■ **Information given**:
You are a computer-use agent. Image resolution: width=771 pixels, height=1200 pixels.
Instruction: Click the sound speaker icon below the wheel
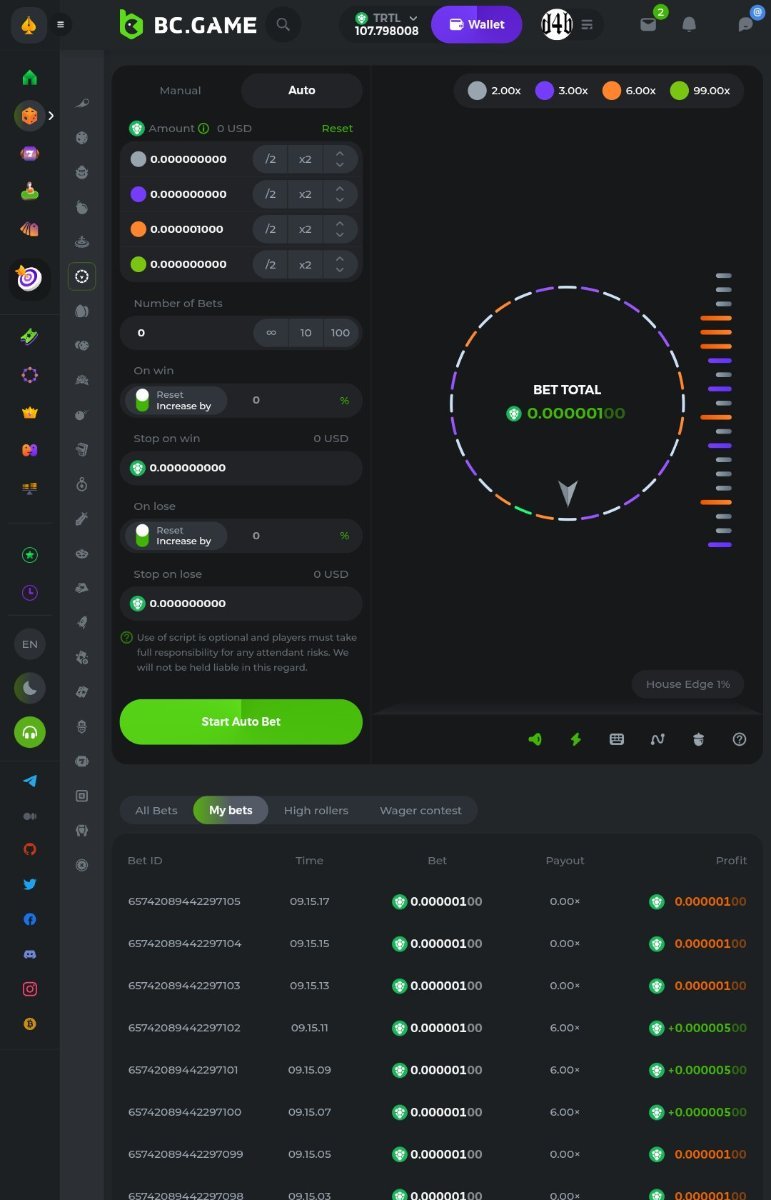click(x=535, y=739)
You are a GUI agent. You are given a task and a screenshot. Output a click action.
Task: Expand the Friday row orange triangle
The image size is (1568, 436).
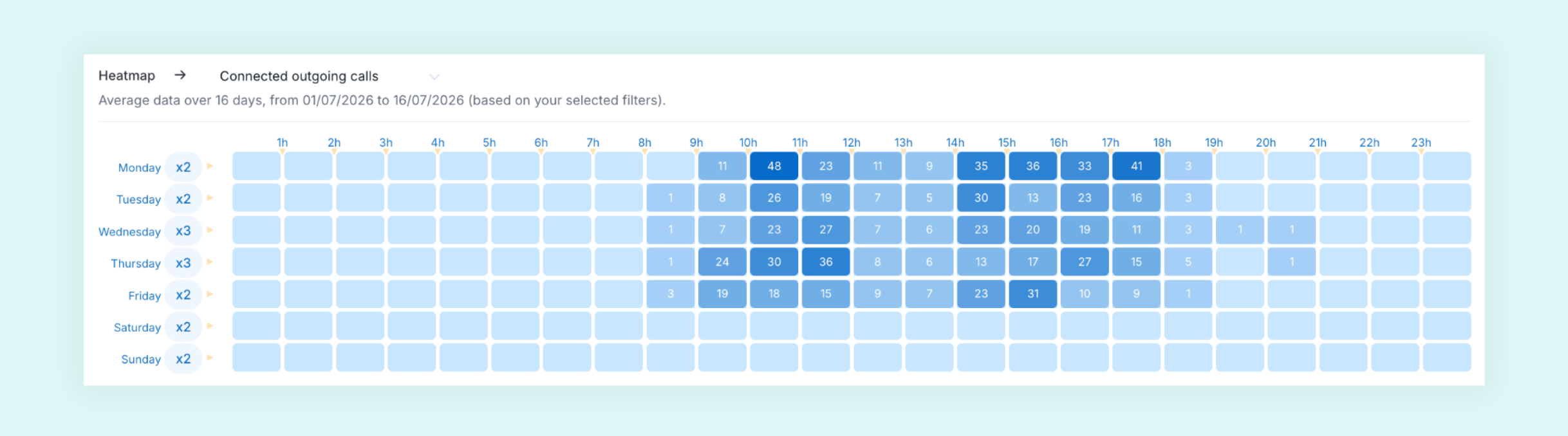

■ **The problem**: Give every line of the items above as a numbered list, without blank lines and without the pictures.

■ **Answer to the task**:
1. You are a computer-use agent. Image resolution: width=771 pixels, height=1200 pixels.
2. Instruction: Click the sound speaker icon below the wheel
3. click(x=535, y=739)
4. You are a GUI agent. You are given a task and a screenshot. Output a click action.
5. Task: Expand the Friday row orange triangle
6. The image size is (1568, 436).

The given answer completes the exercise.